Resistance is Useless but Happens Anyway

We’re all busy. The last thing we want is change. It’ll take time to adjust to. Why can’t things be the way they just are? If it ain’t broke, don’t fix it.

Except maybe it is broken. And maybe we need to change, because staying the same is often a way of failing over time.

The problem with change is that it’s hard. Some of what has to happen is uncharted.

https://www.graymatterblog.com/valley-of-despair-change-management

Worst than that, there’s the bit that happens after the change starts to take root. The above graph of feelings also correlates with the amount of clarity and certainty there is around what the process is right now.

Because changing breaks things. It breaks them a lot. The old ways don’t work anymore. The new ways aren’t clear, don’t quite work yet, aren’t ready, or seem a lot harder than things used to be.

In the absence of the right sort of leadership, people regress to the familiar, regardless of the change you’re trying to make.

In larger organisations, it’s even harder. Changes can create or threaten entire departments. Everybody wants to react to the change by shoring up their process. Processes become more siloed, disjoint, complex and arcane. Rather than make things easier, the change appears to make things harder.

Thus pops up a phenomenon I’ve seen in a few situations.

I don’t recall who coined this term, but let’s call it the Organisational Antibodies. They react to “someone’s doing something” and their response is to prevent it.

This is problematic if you’re in the process of attempting to deliver a change, a project, or other things into an organisation. Because the thing about this sort of immune response to something happening is that it’s a swarm with no specific coordination. It just happens as a function of the individual parts of the system. Nobody’s making it happen. It just happens. Its response is proportional and opposite to what you’re trying to do.

So… how to fix it.

If you recognise yourself as an antibody in this picture then ask whether you exist to facilitate or prevent the value stream. If you’re an expeditor, then you’re not an antibody. If you’re a preventer, then try to work out how to enable. Because prevention is not the stopping of bad things, is the filtering through of good things. Think of the security guard at the front of the night club making sure the VIPs get in. The business value is the VIPs.

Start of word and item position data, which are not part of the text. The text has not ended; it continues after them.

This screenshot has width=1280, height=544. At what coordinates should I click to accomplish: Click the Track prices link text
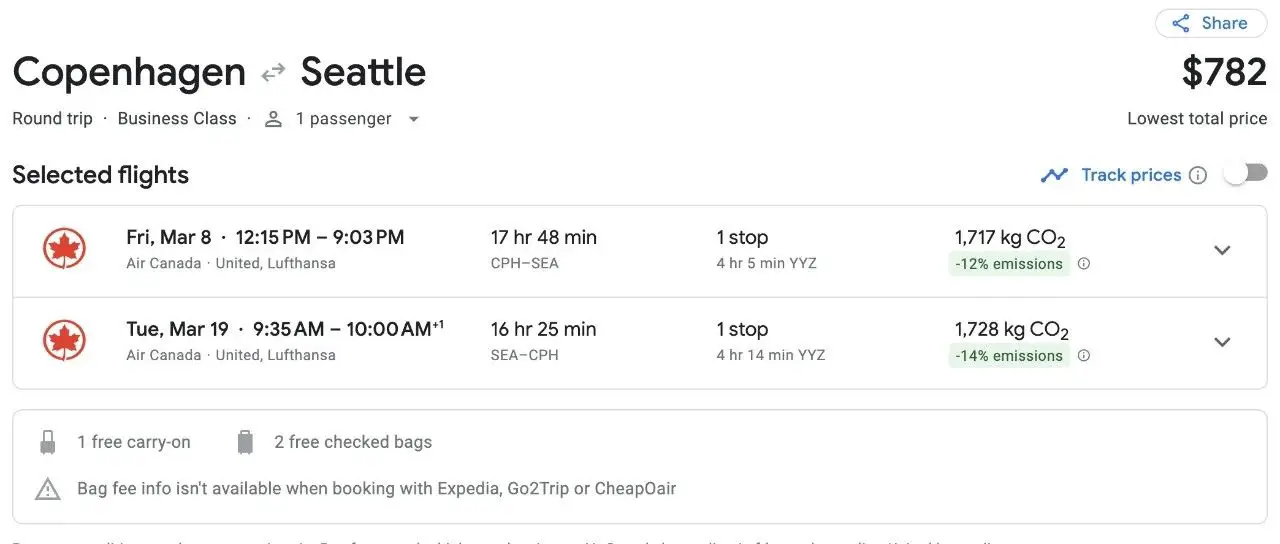coord(1131,175)
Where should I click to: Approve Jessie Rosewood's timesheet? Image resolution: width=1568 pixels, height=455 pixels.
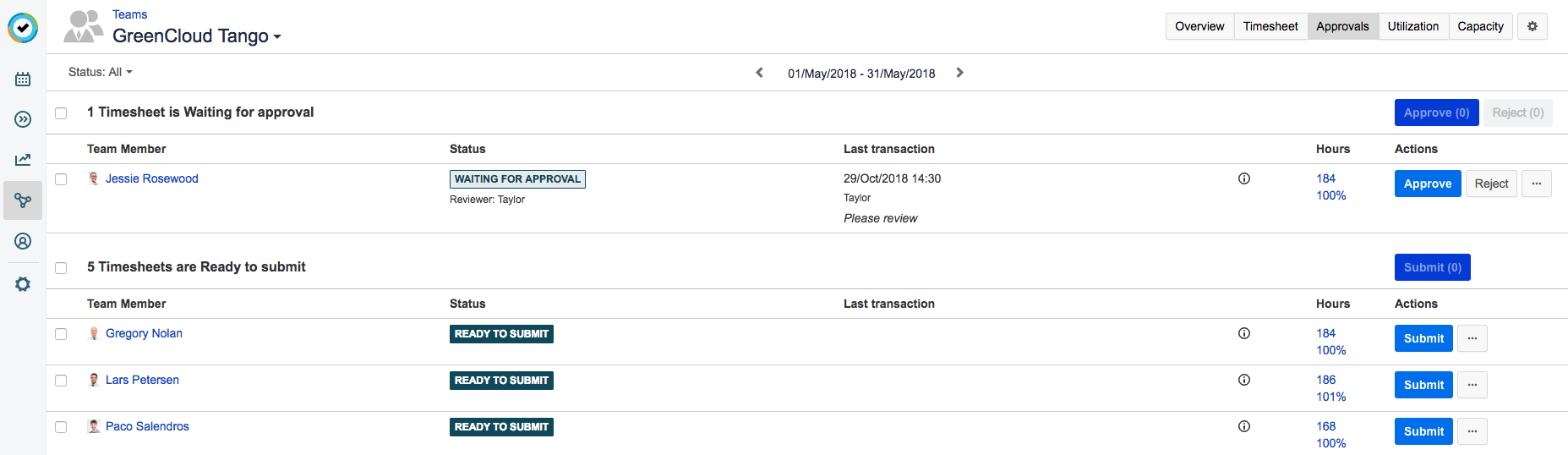pos(1427,184)
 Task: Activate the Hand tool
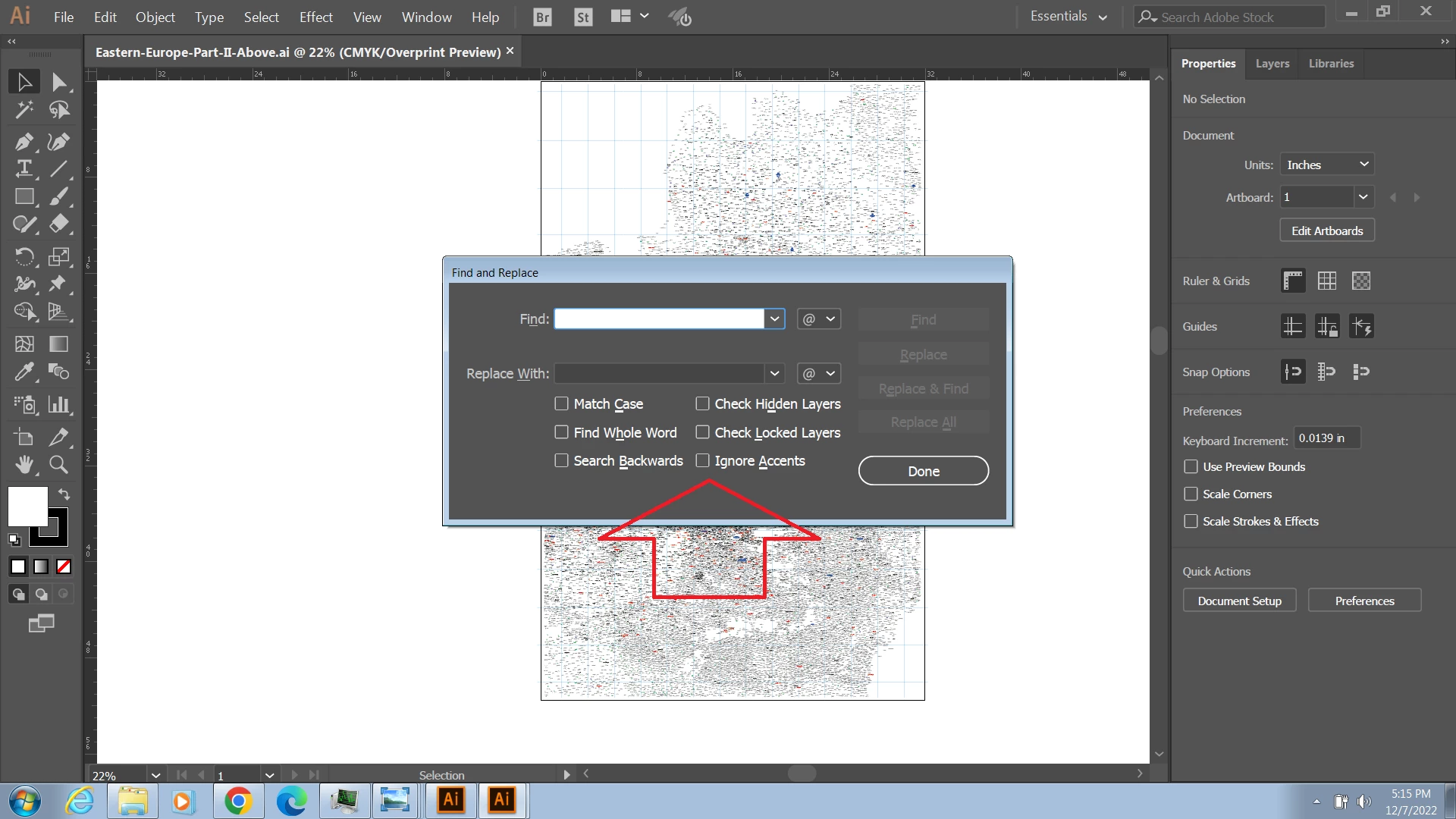[x=24, y=465]
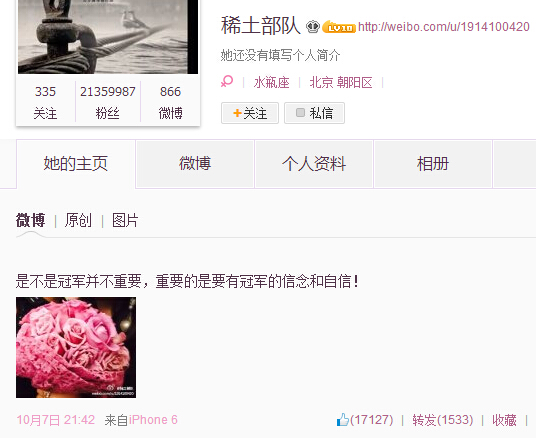
Task: Click the orange plus on 关注 button
Action: click(237, 113)
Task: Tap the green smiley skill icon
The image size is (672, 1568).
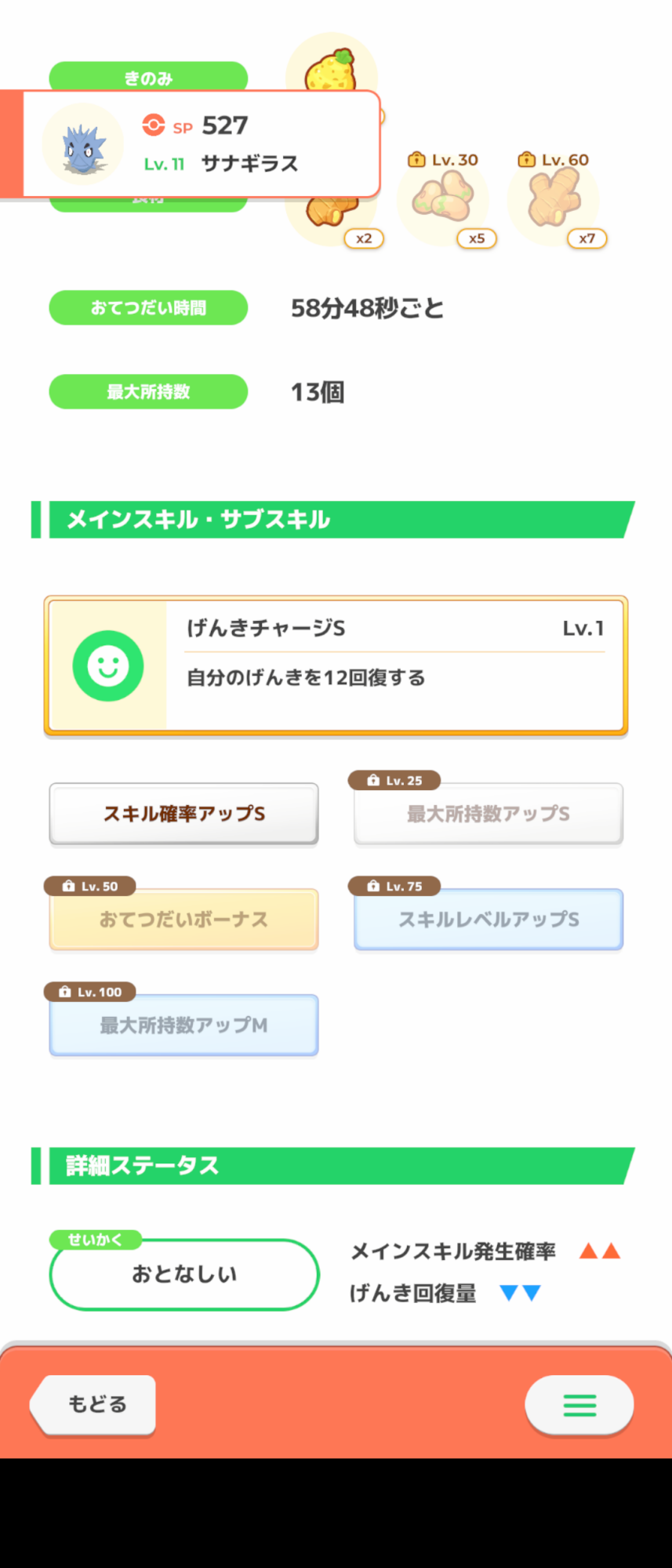Action: (x=108, y=666)
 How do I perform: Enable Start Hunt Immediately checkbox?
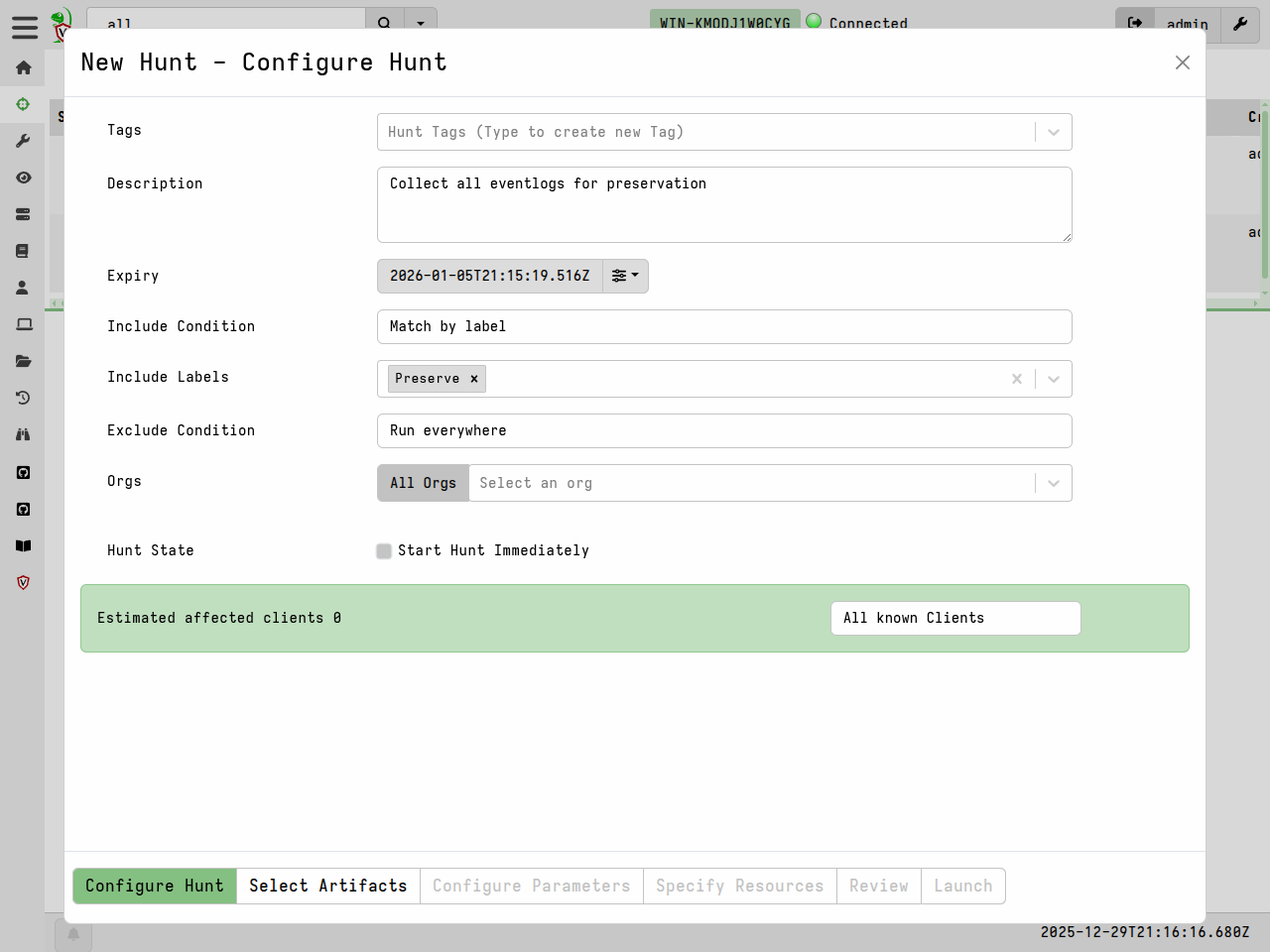pyautogui.click(x=384, y=551)
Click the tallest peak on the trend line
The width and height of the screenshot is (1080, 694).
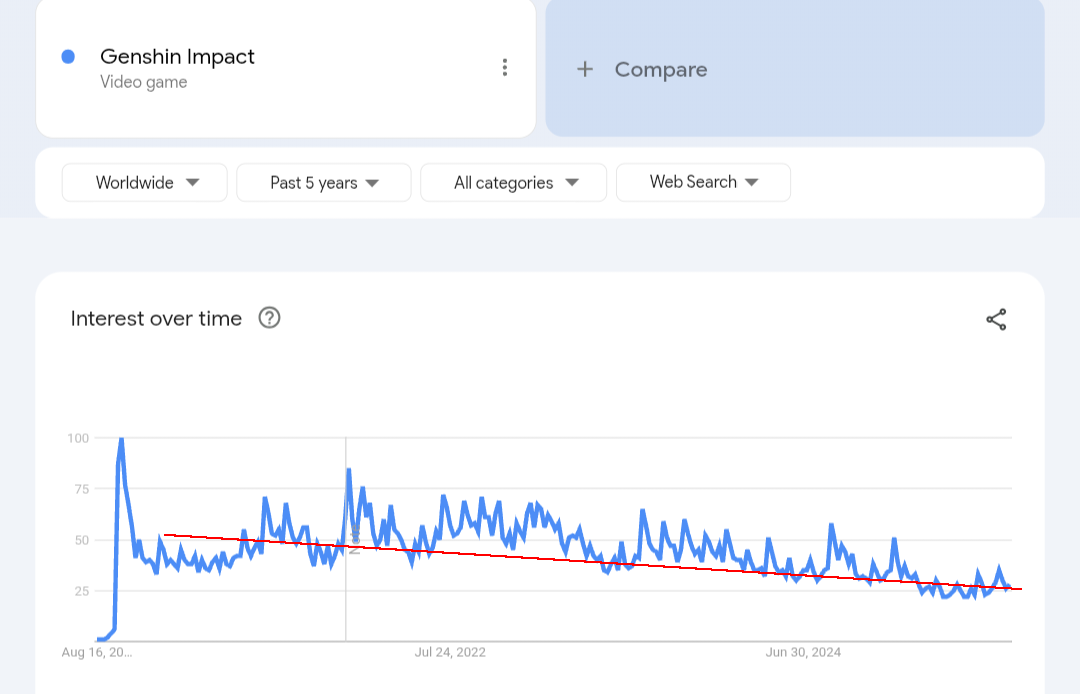pos(121,439)
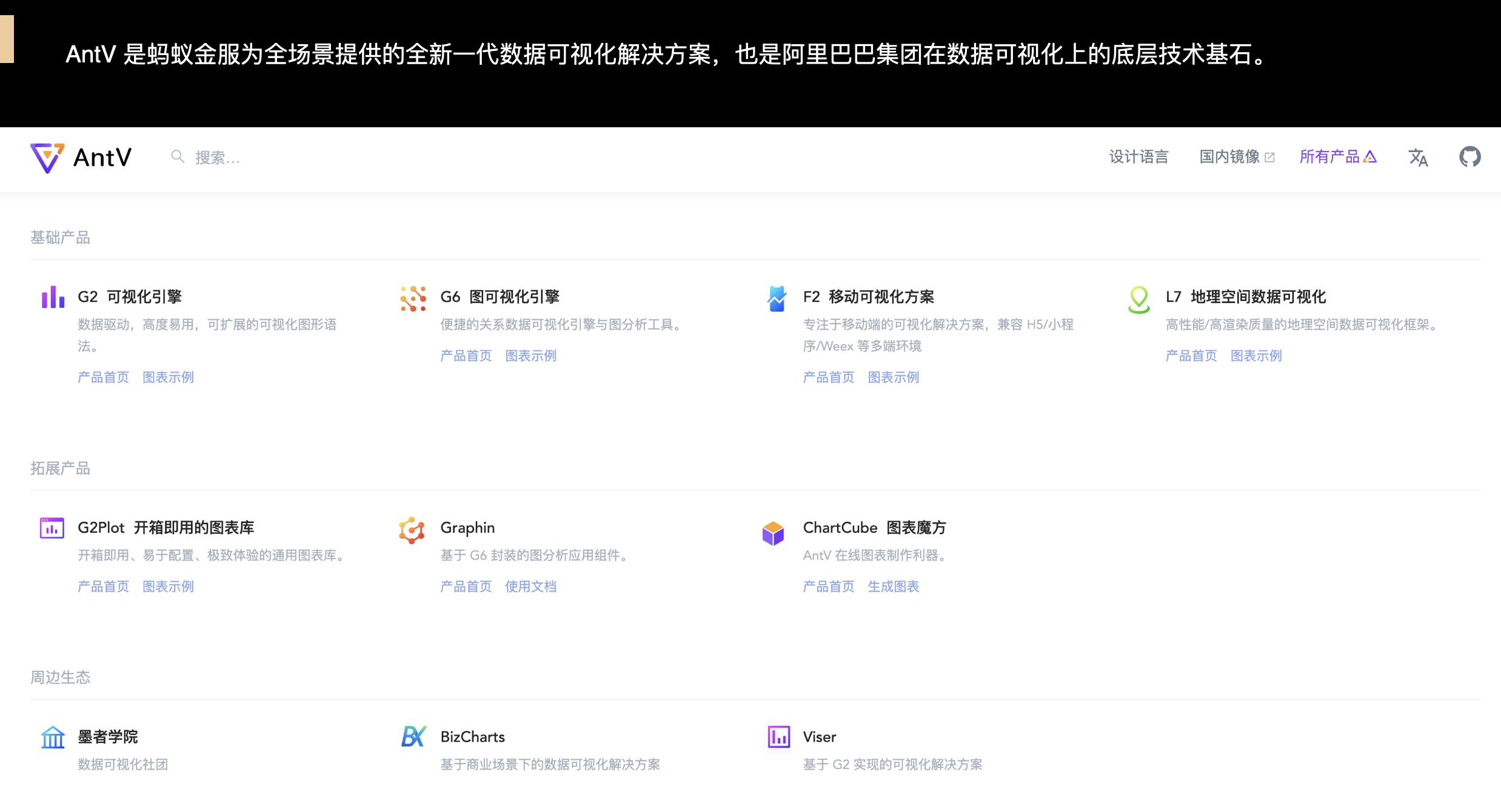Open L7 图表示例 link

point(1256,356)
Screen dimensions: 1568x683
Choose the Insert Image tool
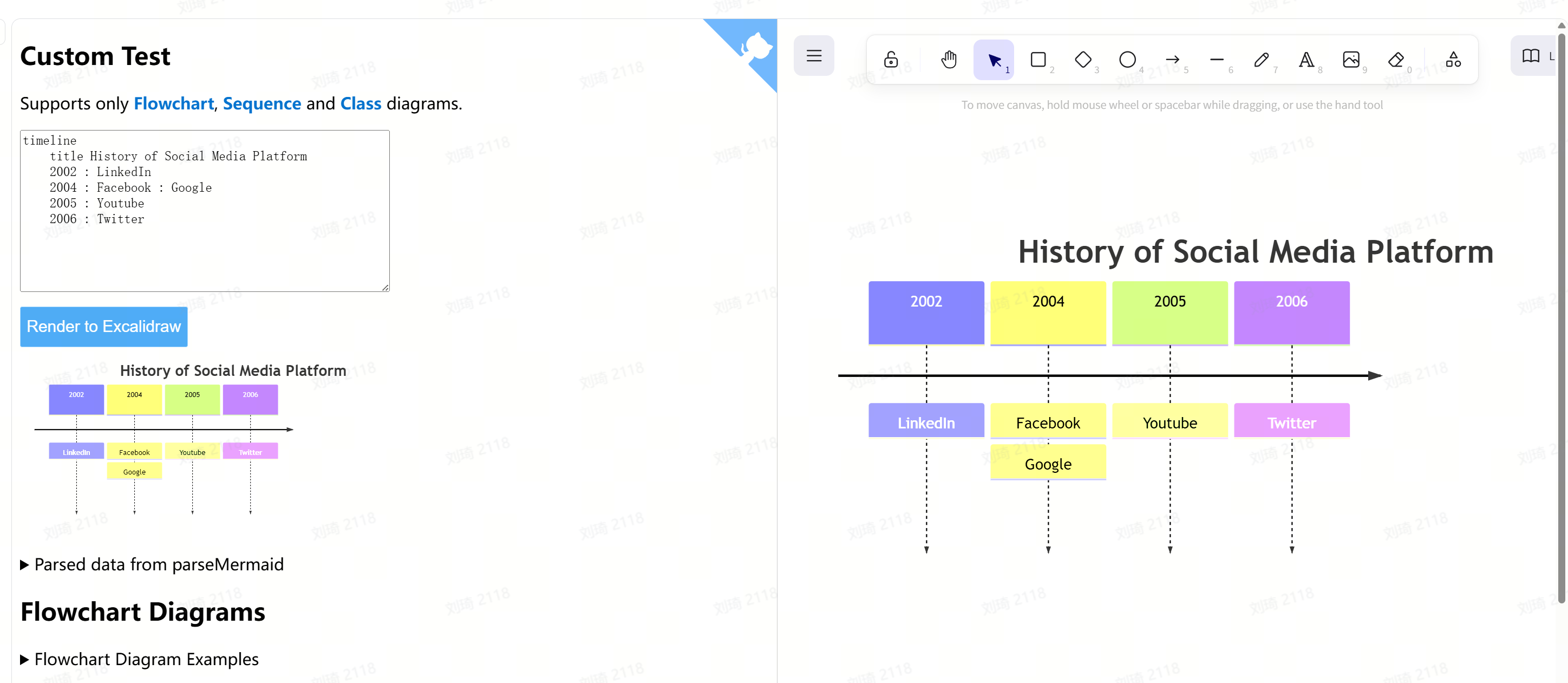tap(1351, 60)
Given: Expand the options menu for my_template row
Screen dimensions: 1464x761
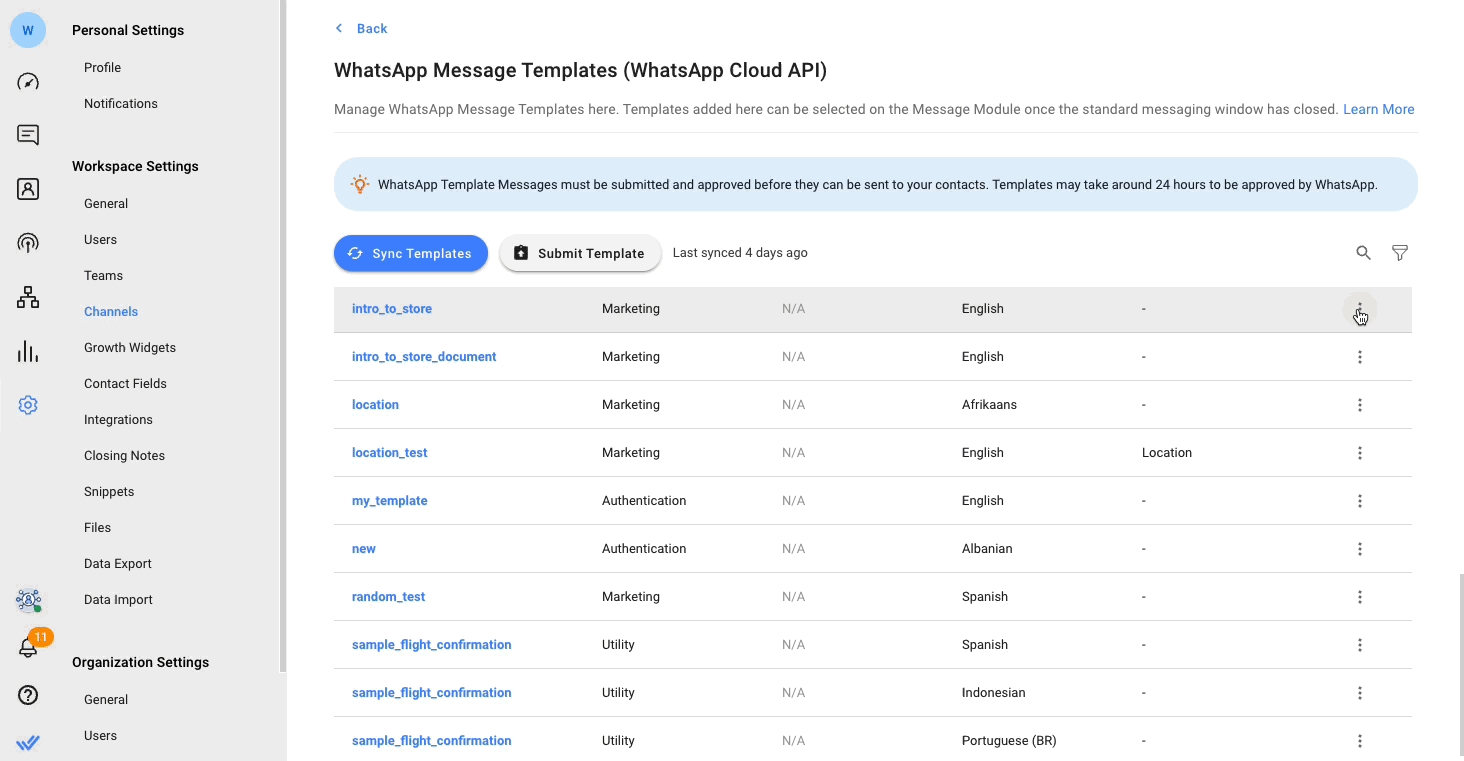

If you’re facing a slew of antibodies then you need to stop provoking the immune response. Come in in disguise. Or put another way, make it easy to be accepted as universally as possible by all shapes of process you hit. Don’t fight every battle just because. Recognise that it’s hard and try to find middle ground. Don’t look like the sort of virus they’ve been given an immune response to.

But all in all, it’s a question for organisation leadership. Is everyone on the same page? Is the organisation organised around value delivery? Are processes expanding or simplifying? Is everyone bought in?

Organisation antibodies are 60% a cultural problem and 40% a process problem. But… sadly… in some extreme cases it’s 90/10.

Recognise when this is happening in your organisation and work together to find a fix. Otherwise everything will be, metaphorically, a fever.